I'm first going to restate what I think is the problem you are trying to solve, in case I missed it: it sounds like you have a set of data files that you want to share across mutiple Terraform configurations from a separate, shared git repository. It also sounds like you've been advised by the customer success team to wrap those files in a Terraform module and you're looking for clarification on how best to do that.

In which case, my recommendation would be the following:

Place the files in question in your git repo, and then in the root of the repository make a single Terraform configuration file module.tf with the following contents:

output "path" {
  value = "${path.module}"
}

You can then reference your git repository as a child module in another configuration, and get access to that exported path name like this:

module "shared_files" {
  source = "git://...etc"
}

# Just a null resource as an example...
resource "null_resource" "example" {
  triggers = {
    file_contents = "${file("${module.shared_files.path}/example.txt"}"
  }
}

If the files in this repository have some interesting structure to them you could choose to have multiple outputs from this module exporting specific files or directories in the module, thus avoiding the need for the calling configuration to construct paths as I did in this example, but the above is the bare minimum Terraform configuration to export that path.

I hope that helps!

rblumen-desk commented 7 years ago

Hi @apparentlymart. The agent who handled case 3295 explained to me how to do this and provided an example so I am not looking for clarification about how to do that.

The purpose of the ticket was to suggest a feature enhancement that would make this slightly easier. I am thinking that this is a common use case so rather than providing a pattern with a boilerplate, provide language support for this.

My suggestion for the new feature was to expose .path as a default export or property of modules. The idea being to avoid the need to export .path as an output of the module. Then other TF resources could refer to ${module.x.path} with one less piece of code.

apparentlymart commented 7 years ago

Thanks for the clarification, @rblumen-desk.

Philosophically the design approach with Terraform is that modules are treated by their parents as "black boxes" and expose results only via explicit output blocks. This allows a module to present an explicit interface and thus reduce coupling between modules.

In this case, by adding the output for path.module as I suggested the module is explicitly giving its caller permission to access its files. I think we would not want to make this implicit since in larger, more complex systems this could create hidden coupling between modules where re-organizing the filesystem layout in one could inadvertently break another.

However, your use-case is an interesting one because what you want to share isn't really a Terraform module at all but rather just a set of files that would, ideally, be entirely opaque to Terraform. I could see us having a resource that would let you retrieve a remote repository just as pure data, thus avoiding the need for the shared module to contain any Terraform configuration files at all.
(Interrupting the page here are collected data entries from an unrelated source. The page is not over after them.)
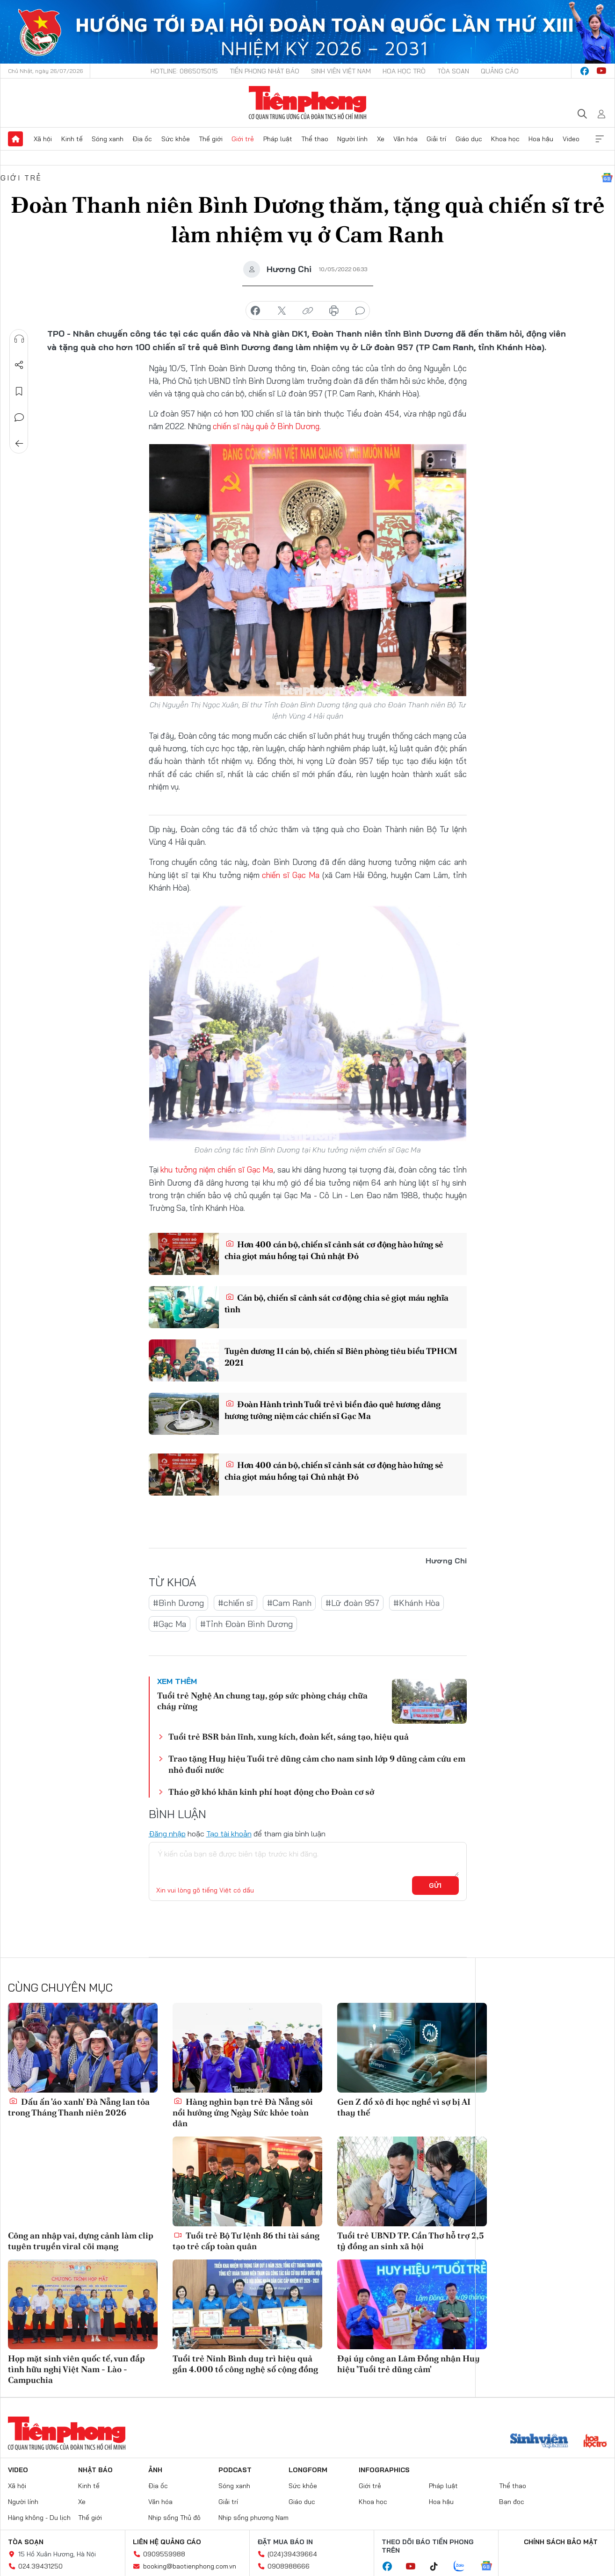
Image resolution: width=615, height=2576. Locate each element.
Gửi (435, 1885)
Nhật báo (95, 2470)
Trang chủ (15, 138)
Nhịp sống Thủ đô (174, 2517)
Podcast (235, 2470)
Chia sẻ (19, 365)
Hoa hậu (540, 139)
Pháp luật (277, 139)
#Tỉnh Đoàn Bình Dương (246, 1624)
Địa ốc (142, 139)
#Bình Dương (178, 1602)
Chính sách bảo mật (561, 2542)
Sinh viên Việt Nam (341, 71)
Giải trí (436, 139)
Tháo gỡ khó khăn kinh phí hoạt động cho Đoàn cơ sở (271, 1791)
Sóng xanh (107, 139)
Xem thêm (599, 138)
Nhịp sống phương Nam (253, 2517)
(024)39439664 (292, 2554)
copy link (307, 311)
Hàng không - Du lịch (39, 2517)
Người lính (352, 139)
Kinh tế (72, 139)
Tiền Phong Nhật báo (264, 71)
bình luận (360, 311)
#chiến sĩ (235, 1602)
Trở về (19, 443)
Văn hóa (405, 139)
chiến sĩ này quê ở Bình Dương (266, 426)
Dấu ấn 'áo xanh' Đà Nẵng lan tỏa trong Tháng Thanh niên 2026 (79, 2107)
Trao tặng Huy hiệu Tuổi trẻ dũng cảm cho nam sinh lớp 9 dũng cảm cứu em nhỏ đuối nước (316, 1764)
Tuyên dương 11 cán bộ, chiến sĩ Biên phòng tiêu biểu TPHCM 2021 (341, 1357)
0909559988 (164, 2554)
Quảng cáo (500, 71)
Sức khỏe (175, 139)
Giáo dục (469, 139)
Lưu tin (19, 391)
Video (571, 139)
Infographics (384, 2470)
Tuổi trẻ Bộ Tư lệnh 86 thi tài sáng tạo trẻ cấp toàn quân (246, 2241)
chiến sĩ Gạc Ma (290, 875)
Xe (380, 139)
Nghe (19, 339)
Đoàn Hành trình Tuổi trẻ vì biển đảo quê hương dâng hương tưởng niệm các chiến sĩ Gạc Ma (332, 1410)
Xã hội (43, 139)
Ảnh (155, 2470)
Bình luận (19, 417)
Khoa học (505, 139)
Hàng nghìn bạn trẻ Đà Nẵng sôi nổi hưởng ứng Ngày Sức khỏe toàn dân (243, 2112)
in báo (334, 311)
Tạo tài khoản (229, 1833)
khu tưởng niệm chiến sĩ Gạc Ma (216, 1169)
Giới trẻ (243, 139)
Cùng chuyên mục (60, 1987)
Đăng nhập (167, 1833)
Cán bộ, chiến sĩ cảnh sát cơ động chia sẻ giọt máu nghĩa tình (336, 1303)
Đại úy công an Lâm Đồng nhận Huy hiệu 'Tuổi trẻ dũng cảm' (408, 2364)
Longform (308, 2470)
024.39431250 (40, 2566)
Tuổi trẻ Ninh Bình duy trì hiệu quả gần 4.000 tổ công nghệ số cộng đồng (245, 2364)
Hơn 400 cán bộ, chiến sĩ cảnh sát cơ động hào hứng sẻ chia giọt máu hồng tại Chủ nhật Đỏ (334, 1250)
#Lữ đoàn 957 (352, 1602)
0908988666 (289, 2566)
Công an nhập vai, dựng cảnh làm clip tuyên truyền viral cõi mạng (80, 2241)
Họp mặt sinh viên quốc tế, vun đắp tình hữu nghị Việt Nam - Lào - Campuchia (76, 2369)
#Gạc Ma (169, 1624)
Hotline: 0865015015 (184, 71)
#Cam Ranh (289, 1602)
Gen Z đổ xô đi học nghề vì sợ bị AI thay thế (403, 2107)
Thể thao (314, 139)
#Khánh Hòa (416, 1602)
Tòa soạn (453, 71)
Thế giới (211, 139)
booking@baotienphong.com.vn (189, 2566)
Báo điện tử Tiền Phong (307, 103)
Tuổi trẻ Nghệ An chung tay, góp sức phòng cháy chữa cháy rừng (262, 1701)
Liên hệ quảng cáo (167, 2542)
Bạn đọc (511, 2501)
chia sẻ (255, 311)
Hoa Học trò (404, 71)
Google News (607, 177)
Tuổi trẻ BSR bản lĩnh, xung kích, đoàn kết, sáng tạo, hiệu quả (288, 1736)
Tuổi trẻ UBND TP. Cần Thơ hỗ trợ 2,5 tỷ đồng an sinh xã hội (410, 2241)
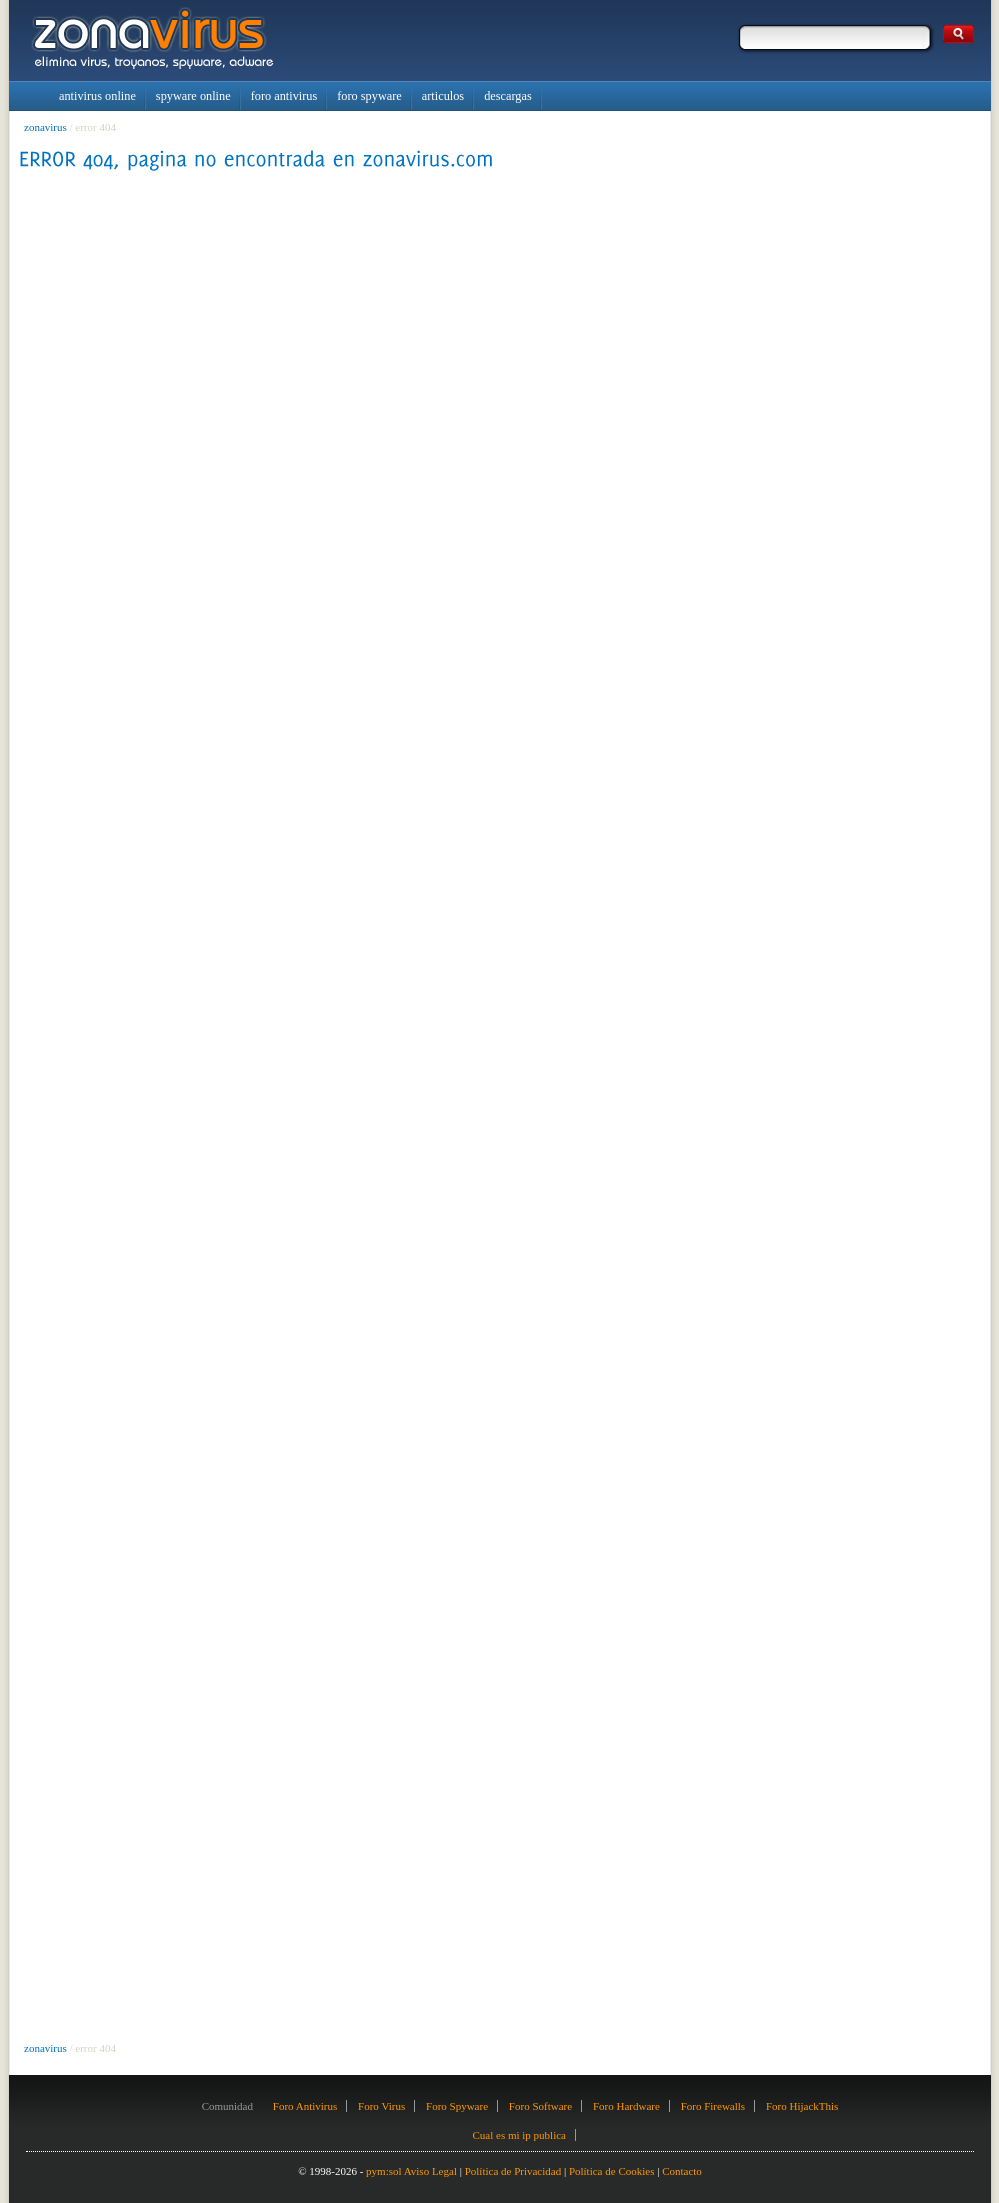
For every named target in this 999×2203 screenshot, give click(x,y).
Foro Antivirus (305, 2106)
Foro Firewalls (713, 2106)
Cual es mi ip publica (518, 2135)
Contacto (682, 2171)
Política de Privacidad (513, 2171)
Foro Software (540, 2106)
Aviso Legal (430, 2171)
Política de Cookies (612, 2171)
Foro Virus (381, 2106)
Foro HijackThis (802, 2106)
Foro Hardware (626, 2106)
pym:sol (383, 2171)
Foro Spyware (457, 2106)
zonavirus (45, 127)
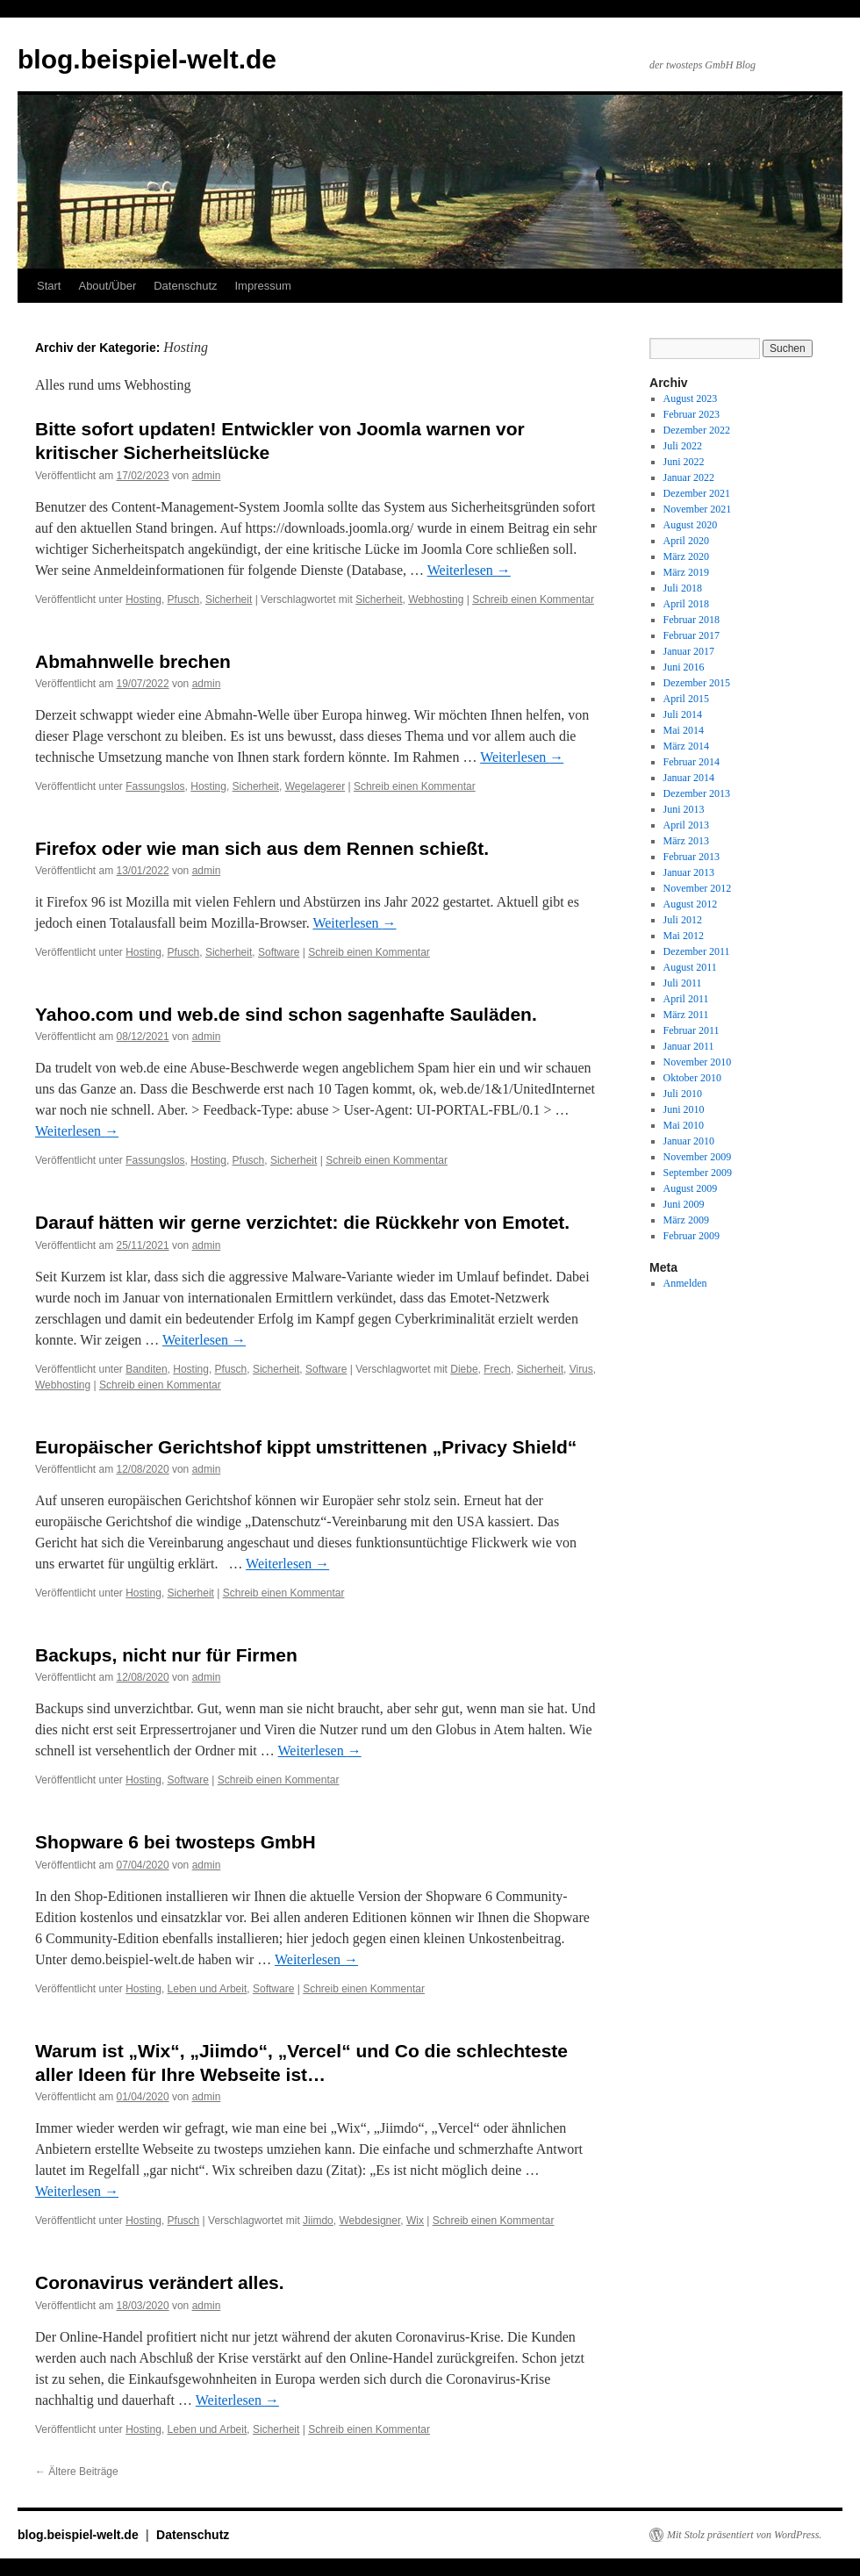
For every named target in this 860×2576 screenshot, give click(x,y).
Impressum (263, 285)
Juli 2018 (682, 588)
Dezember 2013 (696, 793)
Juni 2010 (684, 1109)
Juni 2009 (684, 1204)
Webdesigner (369, 2220)
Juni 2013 (684, 809)
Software (278, 952)
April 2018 (686, 604)
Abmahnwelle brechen (133, 661)
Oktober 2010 (692, 1078)
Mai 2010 (683, 1125)
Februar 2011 (691, 1030)
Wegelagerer (315, 786)
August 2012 (690, 904)
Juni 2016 (684, 667)
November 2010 (697, 1062)
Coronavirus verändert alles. (159, 2282)
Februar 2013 (691, 856)
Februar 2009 (691, 1236)
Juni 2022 (684, 462)
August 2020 (690, 525)
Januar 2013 (688, 872)
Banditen (146, 1369)
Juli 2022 (682, 446)
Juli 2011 (682, 983)
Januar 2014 (688, 777)
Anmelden (685, 1283)
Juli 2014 (682, 714)
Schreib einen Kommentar (533, 599)
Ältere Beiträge (76, 2471)
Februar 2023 (691, 414)
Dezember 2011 (696, 951)
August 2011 (690, 967)
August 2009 (690, 1188)
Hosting (143, 599)
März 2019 (686, 572)
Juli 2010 (682, 1093)
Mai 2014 (683, 730)
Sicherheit (228, 599)
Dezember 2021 (696, 493)
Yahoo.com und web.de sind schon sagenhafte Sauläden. (286, 1014)
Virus (581, 1369)
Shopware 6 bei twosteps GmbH (175, 1842)
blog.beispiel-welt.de (147, 59)
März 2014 (686, 746)
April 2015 (686, 698)
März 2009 (686, 1220)
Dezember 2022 (696, 430)
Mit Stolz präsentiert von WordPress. (744, 2535)
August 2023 (690, 398)
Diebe (463, 1369)
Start (49, 285)
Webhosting (435, 599)
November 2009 (697, 1157)
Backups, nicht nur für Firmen (166, 1655)
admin (206, 476)
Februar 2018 (691, 620)
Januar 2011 (688, 1046)
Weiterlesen (469, 570)
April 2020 (686, 541)
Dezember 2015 (696, 683)
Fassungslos (154, 786)
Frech (497, 1369)
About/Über (107, 285)
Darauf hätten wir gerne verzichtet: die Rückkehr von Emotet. (302, 1222)
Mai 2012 (683, 935)
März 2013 (686, 841)
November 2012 (697, 888)
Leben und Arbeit (207, 1989)
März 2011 (686, 1014)
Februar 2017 (691, 635)
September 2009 (697, 1172)
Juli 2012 (682, 920)
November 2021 (697, 509)
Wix (415, 2220)
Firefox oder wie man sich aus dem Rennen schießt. (262, 848)
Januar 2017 (688, 651)
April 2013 (686, 825)
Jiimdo (318, 2220)
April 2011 (686, 999)
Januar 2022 (688, 477)
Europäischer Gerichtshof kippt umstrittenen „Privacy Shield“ (306, 1447)
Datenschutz (185, 285)
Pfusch (184, 599)
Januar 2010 (688, 1141)
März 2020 (686, 556)
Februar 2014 (691, 762)
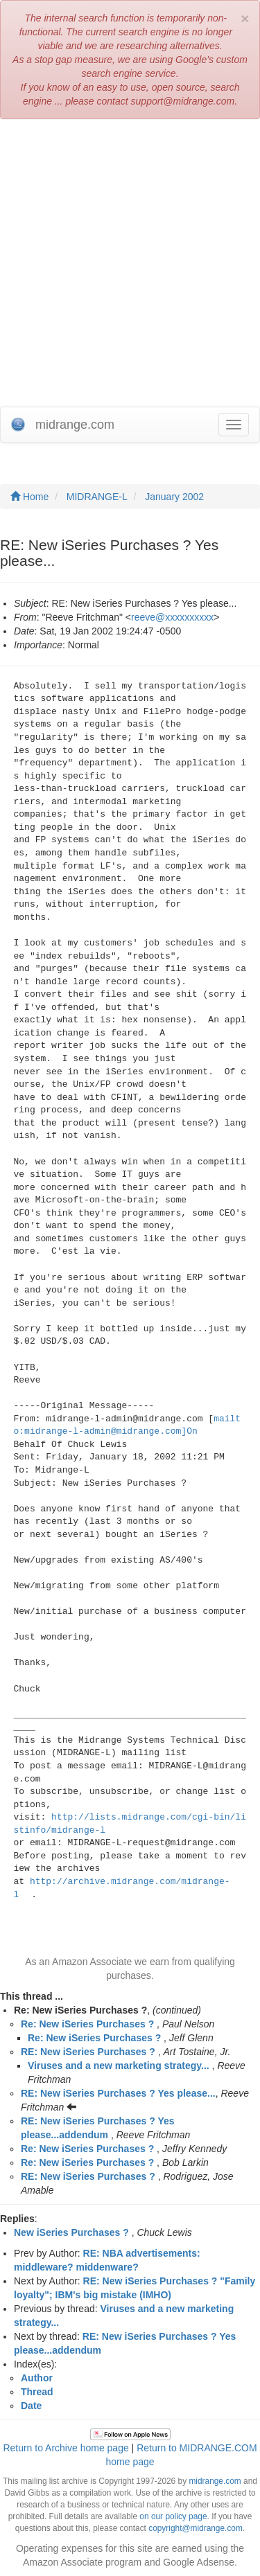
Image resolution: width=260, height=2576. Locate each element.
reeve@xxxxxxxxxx (172, 617)
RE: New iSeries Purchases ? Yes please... (118, 2093)
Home (29, 496)
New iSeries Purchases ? (71, 2232)
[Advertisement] (130, 263)
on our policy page (173, 2516)
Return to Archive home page (65, 2447)
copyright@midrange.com (195, 2528)
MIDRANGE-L (97, 496)
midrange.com (215, 2481)
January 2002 (174, 496)
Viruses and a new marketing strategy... (118, 2065)
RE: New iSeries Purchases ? (88, 2051)
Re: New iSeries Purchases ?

Here's how that might hypothetically look:

resource "local_dir_from_remote" "example" {
  source      = "git://..."
  destination = "${path.module}/shared-files"
}

However, this would not be 100% equivalent since the files would in this case be retrieved at apply time rather than at init time, so I'm going to tag this as "thinking" so we can let the implications of this soak for a little while. For now, the approach I gave above (which apparently echoed the support team) is the recommended method.

Thanks again!

rblumen-desk commented 7 years ago

@apparentlymart. Your discussion is going in the direction of what I really want, which is a way to share a set of opaque files among TF projects, from a git repo. If you could provide support for that as a first class resource that would be exactly my use case. For what I am doing, pulling the resources at apply time is probably better than init time.